China appears in both books as the geopolitical actor that has best understood the strategic potential of AI. Beijing has developed an ambitious roadmap to make this technology the core of its economic, industrial, and military development. According to the official Chinese document Opinions of the State Council on the Deep Application of the R&D Initiative, published in August 2025, the goal is to achieve 70% penetration of intelligent terminals and AI agents across six key sectors by 2027: science and technology, industry, consumption, social welfare, government, and global cooperation. By 2030, penetration is expected to reach 90% across the entire economy. By 2035, AI should become as universal as electricity is today, equivalent to what the internet represents in our era. By 2037, industries themselves are expected to be created with AI as both their foundation and guiding principle. Just as a new economy emerged around the internet, the report proposes that the next industrial system will be built around algorithms.

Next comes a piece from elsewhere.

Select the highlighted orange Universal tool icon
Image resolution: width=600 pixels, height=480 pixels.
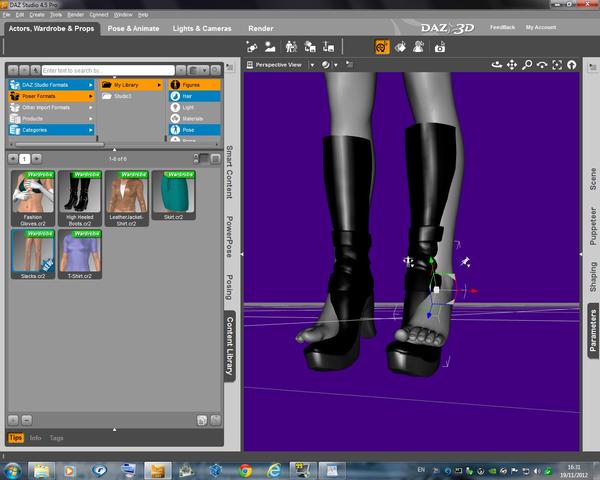point(382,47)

The United States, fully aware of this technological competition, has responded by accelerating its own military generative AI programs. In 2023, OpenAI, Google, Anthropic, and xAI received multimillion-dollar contracts from the Department of Defense to develop intelligence and combat simulation applications. At the same time, Washington has imposed restrictions on U.S. investments in AI technologies directed toward China, aiming to slow the development of Chinese military AI and preserve the West’s technological advantage. The geopolitical rivalry of the 21st century is now being fought in the domain of semiconductors, data centers, and algorithms.
However, Gómez de Ágreda warns that the impact of AI is not limited to the balance between great powers. Recent conflicts show how this technology is also transforming conventional warfare. The war in Ukraine and the earlier Nagorno-Karabakh conflict have demonstrated that small autonomous systems, inexpensive drones, and accessible AI capabilities can create enormous asymmetries against vastly more expensive weaponry. The battlefield of the future will be hybrid: physical, digital, and cognitive simultaneously.
Yet perhaps the author’s deepest warning is philosophical in nature. In a world saturated with information, the primary threat is not merely technological, but epistemological. If every act of understanding necessarily involves interpretation, as philosopher Hans-Georg Gadamer argued in his book Truth and Method, then the struggle to control interpretive frameworks becomes a struggle to control reality itself. That is why Gómez de Ágreda insists on recovering critical thinking and philosophical reflection as tools of democratic defense. The great battle of 21st century will not be decided solely in AI laboratories or military arsenals, but in societies’ ability to preserve their cognitive freedom against a technological ecosystem designed to influence, seduce, and manipulate.